By what standard do the bill's drafters propose the love between a husband and wife be measured against to suit their purposes?

Will the newly formed family resilience agency prescribed by the bill perform regular checks on our bedrooms to make sure there aren't any fluffy handcuffs or leather whips?

Will they force families to separate their 25-square-meter tenement houses into three bedrooms?

In the same way that the Alabama town could not possibly know whether you're honoring your father or whether I'm coveting my neighbor's house, it would be virtually impossible to enforce this bill without creating an entirely dystopic society, complete with Thought Police and telescreens. Even the Party in George Orwell's 1984 wasn't that prudish.

So why are we wasting time and effort to create a law that, even if you agree with it, will amount to no more than a symbolic gesture at best?

But what's more alarming than the family resilience bill itself, which was initiated by five politicians from a mix of nationalist and Islam-based parties, is the apparent instinct on the part of both the legislative and executive branches to create new, unwieldy, impractical laws and policies when they can barely enforce the ones we already have.

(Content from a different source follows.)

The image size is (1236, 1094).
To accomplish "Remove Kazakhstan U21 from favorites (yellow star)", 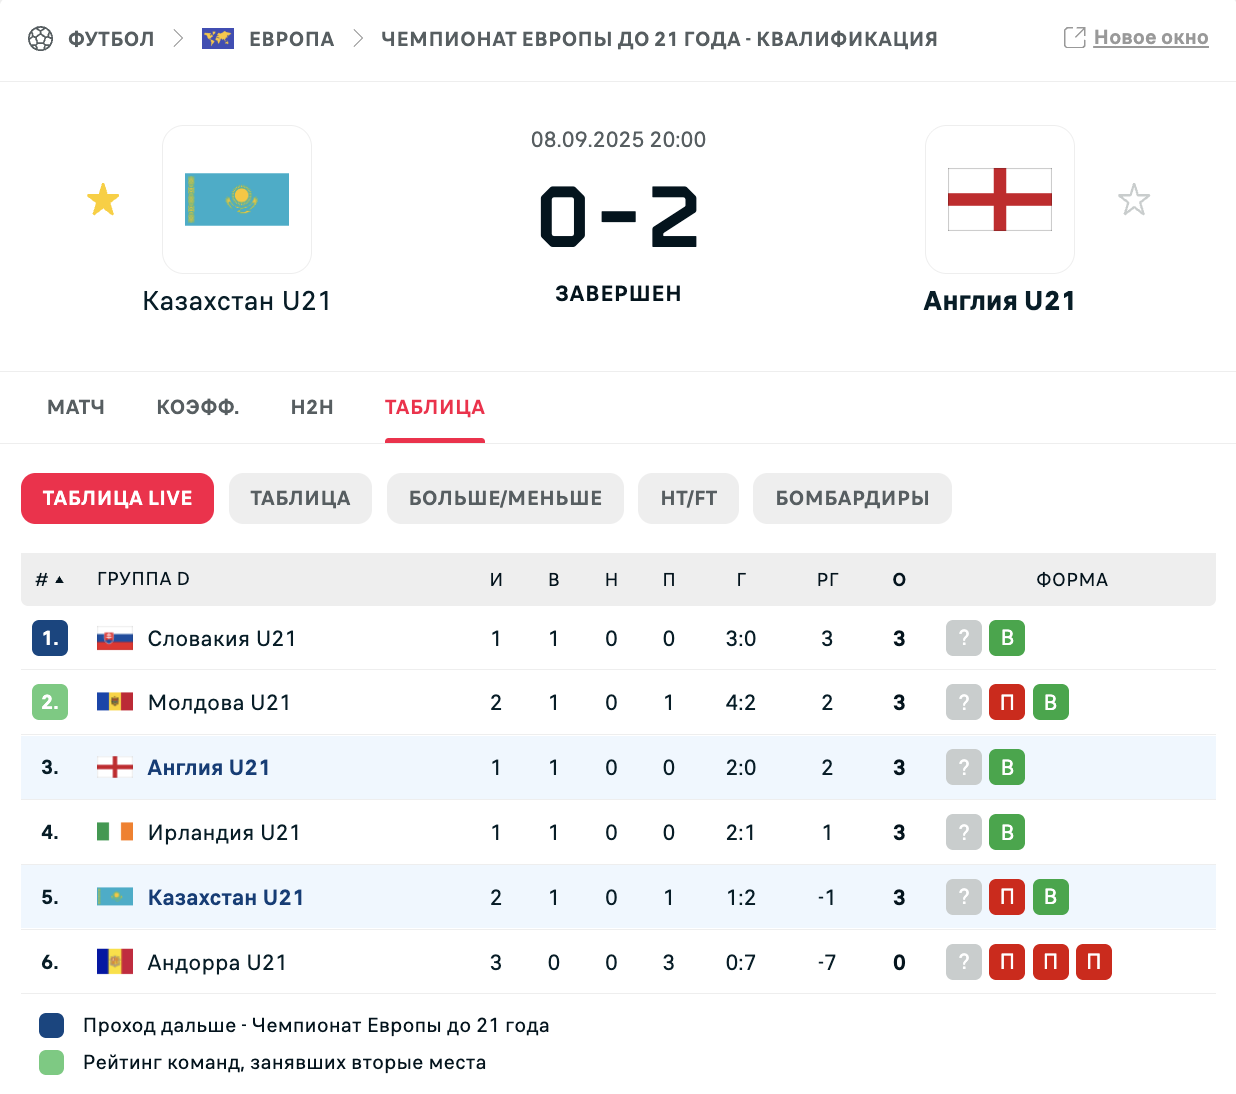I will point(103,200).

A number of politicians from nationalist parties have raised their objections to the bill, saying that it goes too far into people's private lives. The Golkar Party even went so far as to retract its support for the bill, claiming that the Golkar lawmaker who had proposed it had not read the draft.

But these same parties were on the verge of passing the revised Criminal Code (KUHP) last September, which would have made sex between two consenting single adults a crime.

President Joko "Jokowi" Widodo's government has yet to make a firm statement on the bill, but it was the Jokowi administration that drafted the KUHP bill in the first place. In addition, Coordinating Human Development and Culture Minister Muhadjir Effendy has been in the spotlight for suggesting that "rich" people should marry "poor" people to reduce the country's poverty rate and doubled down on his statement when asked again.

Even if you think that's a good idea, should that be something that a minister responsible for the government's poverty eradication policy goes around saying? And why even say that if you can't make policy around it?

Indonesia's laws and policies are confusing and tangled up enough as it is: so much so that the Religious Affairs Ministry twice felt it had to appoint a Muslim to be the acting head of the Catholic Community Guidance Directorate General because it misread a Civil Service Agency circular.

Do we really need to add to the mess by creating regulations and making proclamations that are pointless from the get-go? It not only ties up public discourse and takes away time from things that actually matter but damages public trust in state institutions.

As Albert Einstein wrote in his book, The World As I See It: "Nothing is more destructive of respect for the government and the law of the land than passing laws that cannot be enforced."